Mortgage prepayment to reduce loan term

🏠 Model a partial prepayment to shorten the term: new end date, interest savings, and side-by-side amortization schedules.

This early repayment calculator shows how a lump-sum payment aimed at reducing the term shortens your mortgage or loan while keeping a similar instalment. It works as an amortization simulator focused on shortening the payoff horizon, estimating interest savings and updating the amortization schedule before and after the extra payment.

Enter the outstanding balance, interest rate, remaining term, current instalment and the amount you will allocate to early repayment or partial prepayment.

The early repayment simulation calculates the shorter term, the updated payoff date and the interest savings while generating the refreshed amortization table.

New estimated term
0 payments

Fill out the form to recalculate the remaining duration after the extra payment and estimate the new payoff date.

How to use the calculator to shorten your mortgage

  1. Enter the outstanding balance, annual nominal interest rate and remaining term of your mortgage or loan.
  2. Add the lump sum you plan to allocate to early repayment or partial prepayment aimed at reducing the term.
  3. Run the calculation to see the shorter term, the new estimated payoff date and the interest savings.
  4. Review the amortization table and schedule to confirm how quickly the principal decreases after the prepayment.

Early and partial repayments focused on reducing the term

An early repayment is an extra payment made directly to the principal. When you keep the instalment steady to shorten the loan, you are performing a partial prepayment designed to reduce the term and maximise interest savings.

With each simulation you can measure how much time you will shave off the loan, how the amortization schedule changes and how much interest you will avoid compared with the original plan.

This mortgage amortization calculator lets you run multiple scenarios instantly, helping you decide the best timing for your early repayment strategy.

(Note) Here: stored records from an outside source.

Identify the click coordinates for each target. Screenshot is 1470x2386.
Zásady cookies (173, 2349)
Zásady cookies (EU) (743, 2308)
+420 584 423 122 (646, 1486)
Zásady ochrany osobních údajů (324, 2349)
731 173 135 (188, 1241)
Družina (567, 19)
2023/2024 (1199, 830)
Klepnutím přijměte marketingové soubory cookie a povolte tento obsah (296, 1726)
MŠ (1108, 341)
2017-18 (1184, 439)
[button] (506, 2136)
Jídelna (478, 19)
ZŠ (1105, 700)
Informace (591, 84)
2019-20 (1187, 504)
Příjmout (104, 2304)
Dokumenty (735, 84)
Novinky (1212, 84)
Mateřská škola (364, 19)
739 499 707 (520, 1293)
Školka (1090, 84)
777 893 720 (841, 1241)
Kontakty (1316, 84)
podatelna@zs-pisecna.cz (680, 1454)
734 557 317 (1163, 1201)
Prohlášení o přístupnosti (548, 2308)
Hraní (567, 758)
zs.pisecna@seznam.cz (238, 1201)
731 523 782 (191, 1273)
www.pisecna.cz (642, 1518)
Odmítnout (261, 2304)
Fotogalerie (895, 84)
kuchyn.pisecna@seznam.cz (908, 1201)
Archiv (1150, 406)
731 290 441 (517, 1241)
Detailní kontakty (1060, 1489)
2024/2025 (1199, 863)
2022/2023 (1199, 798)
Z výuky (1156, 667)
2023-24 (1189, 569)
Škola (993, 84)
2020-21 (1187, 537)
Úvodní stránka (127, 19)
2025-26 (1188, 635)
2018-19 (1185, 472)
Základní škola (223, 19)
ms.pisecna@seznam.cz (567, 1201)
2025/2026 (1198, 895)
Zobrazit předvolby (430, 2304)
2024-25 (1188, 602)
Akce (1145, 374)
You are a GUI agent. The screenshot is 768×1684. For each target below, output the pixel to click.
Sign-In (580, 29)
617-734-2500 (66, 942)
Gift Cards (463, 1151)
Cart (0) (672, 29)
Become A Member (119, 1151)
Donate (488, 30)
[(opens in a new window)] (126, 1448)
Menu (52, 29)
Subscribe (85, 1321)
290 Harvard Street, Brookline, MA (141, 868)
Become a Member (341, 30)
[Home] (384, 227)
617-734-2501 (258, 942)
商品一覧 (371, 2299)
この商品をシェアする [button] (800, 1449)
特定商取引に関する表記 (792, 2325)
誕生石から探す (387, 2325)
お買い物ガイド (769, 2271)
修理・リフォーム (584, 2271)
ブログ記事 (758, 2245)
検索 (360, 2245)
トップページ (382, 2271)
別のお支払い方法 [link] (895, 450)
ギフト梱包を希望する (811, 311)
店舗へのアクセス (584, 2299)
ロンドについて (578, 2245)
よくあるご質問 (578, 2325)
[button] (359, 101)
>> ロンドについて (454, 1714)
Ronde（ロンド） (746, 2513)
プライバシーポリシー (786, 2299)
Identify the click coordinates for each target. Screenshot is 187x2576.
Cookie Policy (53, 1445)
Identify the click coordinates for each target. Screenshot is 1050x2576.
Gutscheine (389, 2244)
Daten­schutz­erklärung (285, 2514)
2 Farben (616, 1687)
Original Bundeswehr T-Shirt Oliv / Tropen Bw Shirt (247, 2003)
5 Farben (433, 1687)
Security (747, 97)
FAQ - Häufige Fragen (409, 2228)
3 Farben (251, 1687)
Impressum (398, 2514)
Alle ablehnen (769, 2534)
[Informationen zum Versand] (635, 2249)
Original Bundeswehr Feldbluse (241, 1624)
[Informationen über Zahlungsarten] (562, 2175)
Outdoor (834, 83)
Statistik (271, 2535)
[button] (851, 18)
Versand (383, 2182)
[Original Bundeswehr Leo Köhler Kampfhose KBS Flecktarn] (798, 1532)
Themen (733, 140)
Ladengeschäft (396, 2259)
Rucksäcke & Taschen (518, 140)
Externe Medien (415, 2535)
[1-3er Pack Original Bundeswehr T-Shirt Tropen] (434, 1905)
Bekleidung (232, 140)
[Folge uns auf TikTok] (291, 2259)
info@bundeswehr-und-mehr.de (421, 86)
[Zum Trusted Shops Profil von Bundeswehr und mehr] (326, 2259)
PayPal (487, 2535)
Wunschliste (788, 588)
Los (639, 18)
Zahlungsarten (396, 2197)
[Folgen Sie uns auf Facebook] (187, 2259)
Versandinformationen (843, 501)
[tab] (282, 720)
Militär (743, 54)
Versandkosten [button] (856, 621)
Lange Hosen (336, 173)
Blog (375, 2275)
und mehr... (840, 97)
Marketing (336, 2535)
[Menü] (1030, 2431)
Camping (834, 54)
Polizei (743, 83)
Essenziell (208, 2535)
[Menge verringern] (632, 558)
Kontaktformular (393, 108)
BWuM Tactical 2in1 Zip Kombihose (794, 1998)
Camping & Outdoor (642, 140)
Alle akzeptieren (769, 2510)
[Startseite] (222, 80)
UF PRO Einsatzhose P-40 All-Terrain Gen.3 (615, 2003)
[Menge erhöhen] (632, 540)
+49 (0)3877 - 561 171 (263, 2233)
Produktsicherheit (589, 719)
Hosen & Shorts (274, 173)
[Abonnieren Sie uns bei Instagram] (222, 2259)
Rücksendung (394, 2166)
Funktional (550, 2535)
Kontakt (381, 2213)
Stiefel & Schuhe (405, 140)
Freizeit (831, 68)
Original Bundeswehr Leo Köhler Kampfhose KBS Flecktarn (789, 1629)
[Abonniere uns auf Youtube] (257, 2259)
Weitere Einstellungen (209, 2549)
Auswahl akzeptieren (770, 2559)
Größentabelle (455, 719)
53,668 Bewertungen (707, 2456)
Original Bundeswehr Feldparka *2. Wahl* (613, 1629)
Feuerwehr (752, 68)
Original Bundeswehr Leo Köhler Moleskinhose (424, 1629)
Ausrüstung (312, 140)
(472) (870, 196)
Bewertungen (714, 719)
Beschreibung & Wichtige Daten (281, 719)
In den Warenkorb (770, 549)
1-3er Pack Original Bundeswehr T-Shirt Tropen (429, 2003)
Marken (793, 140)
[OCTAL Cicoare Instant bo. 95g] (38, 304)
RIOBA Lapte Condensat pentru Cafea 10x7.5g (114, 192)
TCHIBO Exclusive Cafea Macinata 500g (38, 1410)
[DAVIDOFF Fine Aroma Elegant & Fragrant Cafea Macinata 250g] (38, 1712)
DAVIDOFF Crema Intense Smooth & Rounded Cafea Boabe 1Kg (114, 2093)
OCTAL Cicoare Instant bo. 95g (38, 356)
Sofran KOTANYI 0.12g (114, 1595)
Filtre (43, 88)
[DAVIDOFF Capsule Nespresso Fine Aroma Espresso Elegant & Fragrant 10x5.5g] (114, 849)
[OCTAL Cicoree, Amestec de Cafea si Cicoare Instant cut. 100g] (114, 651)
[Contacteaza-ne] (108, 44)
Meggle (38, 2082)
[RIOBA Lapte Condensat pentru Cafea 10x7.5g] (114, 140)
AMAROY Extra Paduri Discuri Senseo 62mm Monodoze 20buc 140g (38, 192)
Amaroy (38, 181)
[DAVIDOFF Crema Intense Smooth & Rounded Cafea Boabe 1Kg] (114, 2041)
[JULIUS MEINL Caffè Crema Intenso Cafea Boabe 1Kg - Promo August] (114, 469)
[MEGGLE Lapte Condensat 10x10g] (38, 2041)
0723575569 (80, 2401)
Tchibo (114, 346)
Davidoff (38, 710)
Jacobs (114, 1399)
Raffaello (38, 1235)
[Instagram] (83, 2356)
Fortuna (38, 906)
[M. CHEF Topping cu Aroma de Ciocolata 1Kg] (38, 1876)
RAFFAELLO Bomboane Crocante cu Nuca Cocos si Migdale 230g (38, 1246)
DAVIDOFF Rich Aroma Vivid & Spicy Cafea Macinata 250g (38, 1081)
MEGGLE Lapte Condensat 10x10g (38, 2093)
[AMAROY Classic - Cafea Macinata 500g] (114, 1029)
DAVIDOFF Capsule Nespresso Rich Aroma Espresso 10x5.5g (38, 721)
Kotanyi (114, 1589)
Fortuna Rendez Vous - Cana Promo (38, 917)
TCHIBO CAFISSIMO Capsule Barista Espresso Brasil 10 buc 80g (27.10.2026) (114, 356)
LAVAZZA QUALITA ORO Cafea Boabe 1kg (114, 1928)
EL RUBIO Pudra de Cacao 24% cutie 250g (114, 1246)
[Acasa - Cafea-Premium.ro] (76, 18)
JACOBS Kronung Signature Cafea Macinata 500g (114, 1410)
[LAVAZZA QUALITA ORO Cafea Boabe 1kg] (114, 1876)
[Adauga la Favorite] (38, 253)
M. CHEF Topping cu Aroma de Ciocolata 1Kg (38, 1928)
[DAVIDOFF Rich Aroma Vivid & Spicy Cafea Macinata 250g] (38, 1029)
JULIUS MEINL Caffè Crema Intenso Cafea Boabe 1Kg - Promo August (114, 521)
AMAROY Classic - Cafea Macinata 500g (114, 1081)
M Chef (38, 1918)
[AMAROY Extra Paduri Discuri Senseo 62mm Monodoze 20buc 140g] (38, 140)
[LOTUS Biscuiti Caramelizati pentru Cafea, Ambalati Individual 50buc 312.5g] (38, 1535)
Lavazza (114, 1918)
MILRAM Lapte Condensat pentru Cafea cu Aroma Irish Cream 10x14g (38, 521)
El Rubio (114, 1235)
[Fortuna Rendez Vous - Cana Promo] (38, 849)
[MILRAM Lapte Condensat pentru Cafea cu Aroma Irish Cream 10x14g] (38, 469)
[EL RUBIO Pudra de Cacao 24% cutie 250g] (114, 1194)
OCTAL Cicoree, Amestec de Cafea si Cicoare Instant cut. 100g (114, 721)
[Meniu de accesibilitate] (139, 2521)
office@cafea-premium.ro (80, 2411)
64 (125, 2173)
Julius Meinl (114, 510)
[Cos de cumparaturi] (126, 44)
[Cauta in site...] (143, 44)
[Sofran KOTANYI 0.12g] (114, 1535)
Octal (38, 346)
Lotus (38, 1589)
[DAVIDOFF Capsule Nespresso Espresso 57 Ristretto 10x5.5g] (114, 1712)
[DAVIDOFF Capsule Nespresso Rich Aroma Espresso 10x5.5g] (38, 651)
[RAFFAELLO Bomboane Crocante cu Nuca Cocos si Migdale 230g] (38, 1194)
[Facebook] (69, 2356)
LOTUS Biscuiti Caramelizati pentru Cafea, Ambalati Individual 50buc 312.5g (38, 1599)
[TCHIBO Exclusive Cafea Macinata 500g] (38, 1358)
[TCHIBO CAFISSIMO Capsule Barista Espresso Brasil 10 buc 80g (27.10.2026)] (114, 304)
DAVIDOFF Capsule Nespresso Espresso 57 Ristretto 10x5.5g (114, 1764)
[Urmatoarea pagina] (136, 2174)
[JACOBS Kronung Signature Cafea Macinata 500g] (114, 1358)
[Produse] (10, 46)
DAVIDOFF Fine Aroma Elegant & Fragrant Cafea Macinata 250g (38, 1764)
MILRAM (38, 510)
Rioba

Amortization systems and reducing the term

Most mortgages follow the French amortization system, also known as fixed instalments with a gradually decreasing interest share. Our simulator respects this structure to show the impact of a lump-sum payment.

When you prepay, you can choose between reducing the term or lowering the instalment. This tool focuses on term reduction. If you need to cut the monthly payment instead, there is a separate calculator dedicated to that goal.

The tool rebuilds the amortization table after the early repayment so you can visualise the new payoff date and the updated balance curve.

Frequently asked questions about reducing the term with early repayment

How can I cut years off my mortgage with early repayment?

Apply a partial prepayment aimed at reducing the term while keeping the instalment similar. The calculator shows the shorter duration, the new payoff date and the updated amortization chart so you can quantify the time and interest saved.

What is the difference between reducing the term and lowering the instalment?

Reducing the term keeps your instalment roughly the same but pays off the loan sooner, maximising interest savings. Lowering the instalment decreases the monthly outlay but keeps a longer schedule, which is why we offer another calculator specifically for reducing the payment.

Can I use the calculator for personal loans as well?

Yes. The simulator works with mortgages and personal loans alike, generating a new shorter term, the updated payoff date and the corresponding amortization table after the early repayment.